Hart's former teammate Simon Black played against Martin in a reserves match in Mackay last week.

Black had heard a bit about the young kid from Geraldton and saw him from the grandstand a few weeks before lining up against him.

"The first time he got the ball he stepped around a couple of guys and I thought, 'wow, he's special'," Black said.

"He's obviously got that natural flair and beautifully gifted running gait, but he looks really keen and really eager to get constantly involved in the game, that's what I liked about him."

Black lost none of his initial praise after standing alongside him on the field last week.

"He seems really desperate around the ball to make that ball his own and that was pretty striking," he said.

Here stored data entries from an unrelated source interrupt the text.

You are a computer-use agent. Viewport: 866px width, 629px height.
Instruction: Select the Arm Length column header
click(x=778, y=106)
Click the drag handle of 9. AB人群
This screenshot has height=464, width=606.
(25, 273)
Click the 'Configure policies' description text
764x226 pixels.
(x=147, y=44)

"He wasn't holding back because of the bigger bodies at all, he was really ripping in, and on the outside you wouldn't get a much smoother user and runner of the ball than him."

Suns list manager Scott Clayton said the entire Martin package, which includes a humble young man who is always thirsty for improvement, was too good to pass up with a short-term deal.

He said the Suns were quickly in discussions with his management to extend his initial three-year deal to take it to the end of 2017.

"We've been watching Jack Martin play for three years, we've gone to Geraldton quite a few times to do some homework and know everything we can, on the proviso we may or may not be able to do a deal," Clayton said.

"Then the GWS mini draft happened and the whole competition was trying to get him and we managed to do that. It's going to be a great ride and to have that commitment from both of us, it's been a whirlwind couple of years.

"As much as he hasn't got a strong body, I've never seen him pushed off the ball ever.

"He's just got this inner drive and fearlessness to compete. He tackles and he chases and his defensive stuff … he just won't let the game go past him, he wants to be involved in every second."

Like Jaeger O'Meara before him, Martin is too young to play in the AFL  this season, and the Suns will nurse him through the NEAFL with 12 or 13 of their 18 matches.

Hart said it was all groomed to getting him primed for round one, 2014 – and many, many years beyond.